ZooKeeper, Distributed Process Coordination
Tagged as EN · book · review · java
Written on
ZooKeeper is a component that facilitates building distributed applications. It is:
- a distributed hierarchical key value store,
- chooses C(onsistency) and A(availability) in the CAP theorem,
- works best on read-dominated workloads (< 10% writes),
- keeps content in the memory of each instance, and
- expects the data stored on each node (key) to be small (maybe several KiB).
The data managed by ZooKeeper is presented in a file system like manner with directories and files whose names get separated by slashes (/). The difference to a file system is, that you can store information in the directories as well. Or seen differently: directories are files at the same time. Based on this simple abstraction, users of ZooKeeper can implement things like leader election in a cluster of software instances.
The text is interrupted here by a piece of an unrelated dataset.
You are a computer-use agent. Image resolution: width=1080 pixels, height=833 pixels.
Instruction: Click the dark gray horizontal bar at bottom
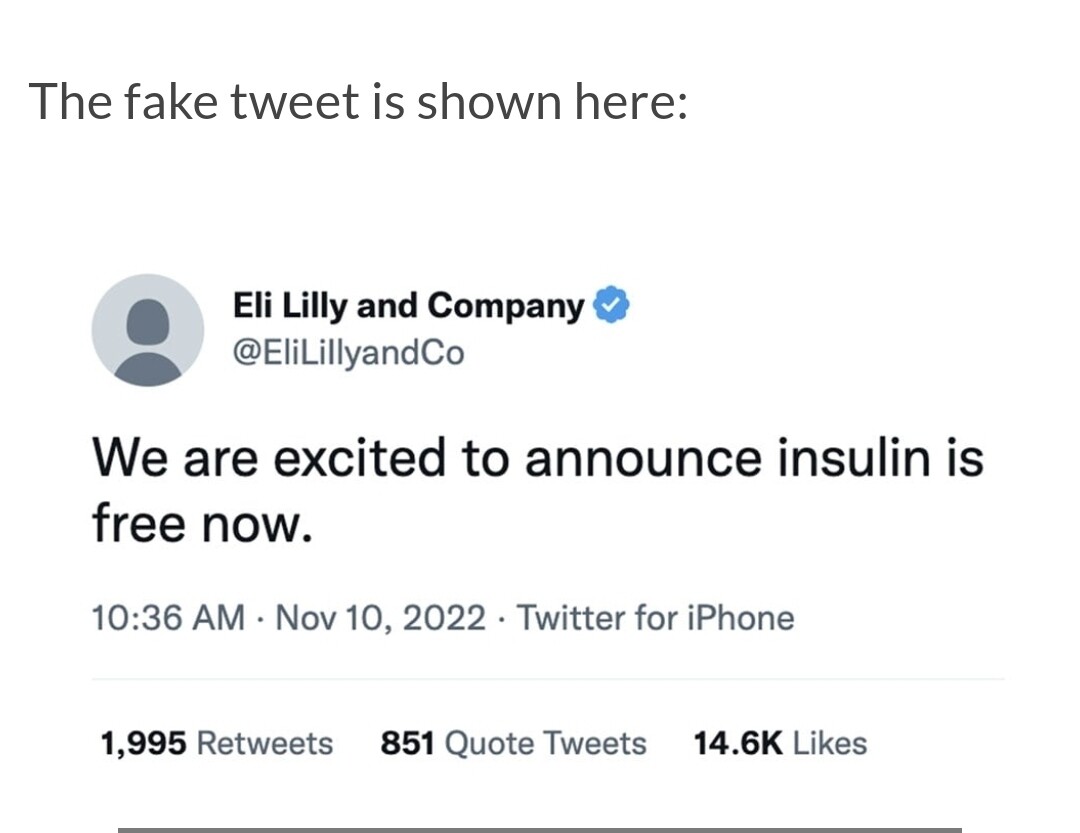coord(539,829)
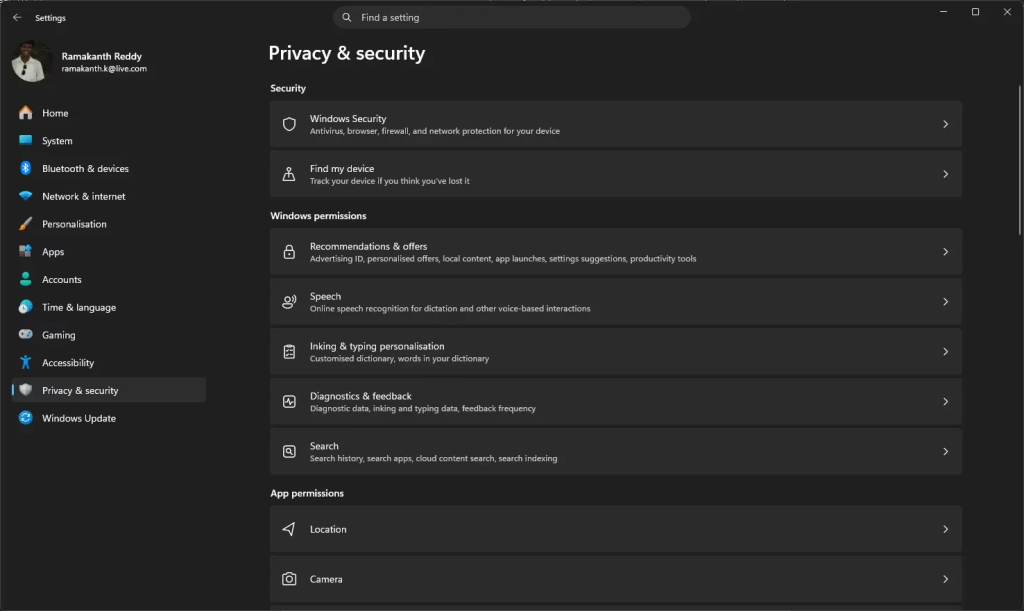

The book by Flavio Junqueira and Benjamin Reed
The book is written by two experts of ZooKeeper, that know how it works internally and what are the pitfalls in which the users can trap. Flavio Junqueria is one of the ZooKeeper's contributors. Benjamin Reed helped to start ZooKeeper.
I was reading the book, because I is the basis for other distributed software systems I made myself familiar with the last months, including Akka and Mesos. I always think, that it's a good idea to know at least one layer below the layer I am actually using. I allows me to understand better what I'm doing and how to do it right.
The book starts by giving an overview of the concepts and basics used by ZooKeeper. It introduces an example master-worker application, that is implemented using different languages afterwards:
- First it gets implemented using the command line client of ZooKeeper in a shell-script like way.
- Then it gets implemented using ZooKeeper's Java-Client-API.
- Afterwards a third implementation is made using the C client API.
- As a fourth implementation it gets implemented using Curator, a high level API for ZooKeeper.
Other topics discussed in the book are:
- Common errors in using ZooKeeper (and how to prevent them)
- How ZooKeeper works internally (with references to the source code and the protocol used by it).
- How to administrate a ZooKeeper cluster (configuration, what kind of hardware is required).
I think, that this book is a highly valuable resource for anybody working with ZooKeeper either directly or indirectly by using some other software, that uses it.